▸ **Exercise**
Print the lines below word for word, omitting the pictures.

Lines for locating described items
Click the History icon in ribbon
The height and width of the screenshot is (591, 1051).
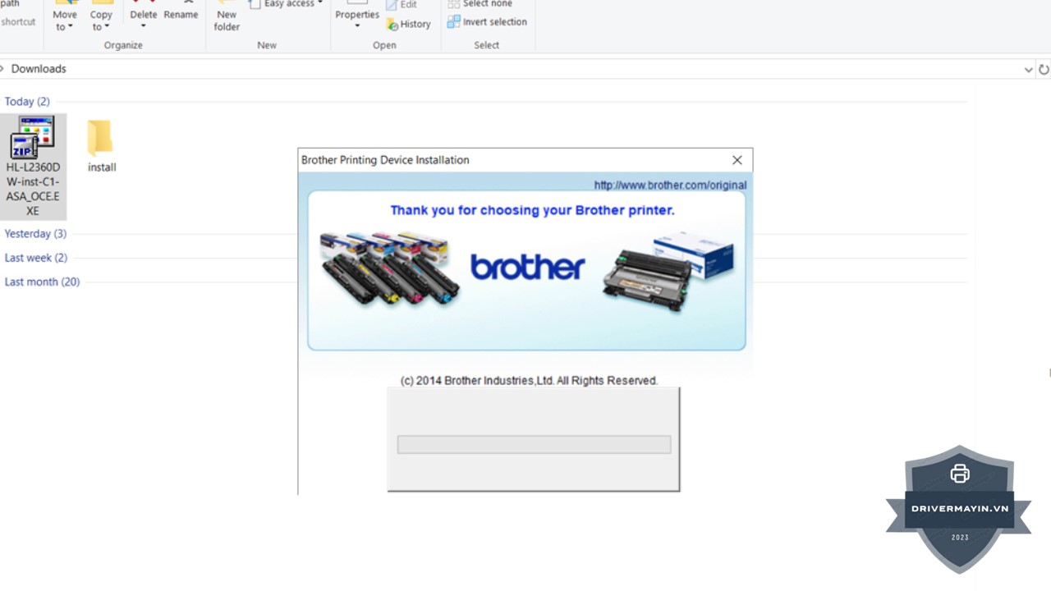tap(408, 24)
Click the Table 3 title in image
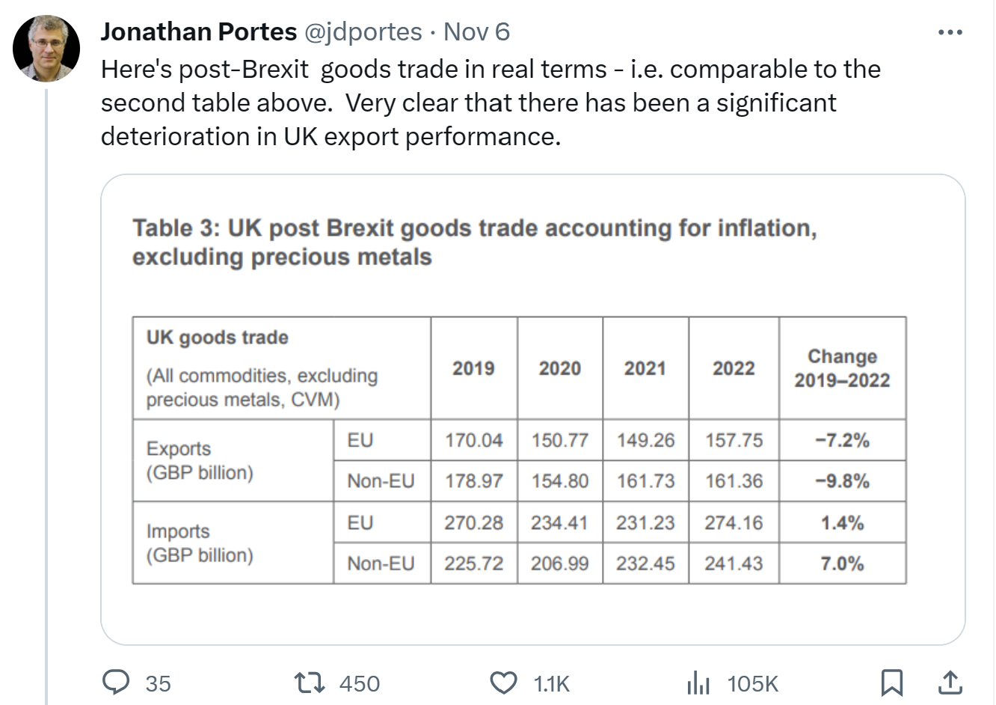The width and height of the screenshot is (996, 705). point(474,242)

▸ **Expected answer**
Click the History icon in ribbon
The height and width of the screenshot is (591, 1051).
tap(408, 24)
Click the Table 3 title in image
The width and height of the screenshot is (996, 705). point(474,242)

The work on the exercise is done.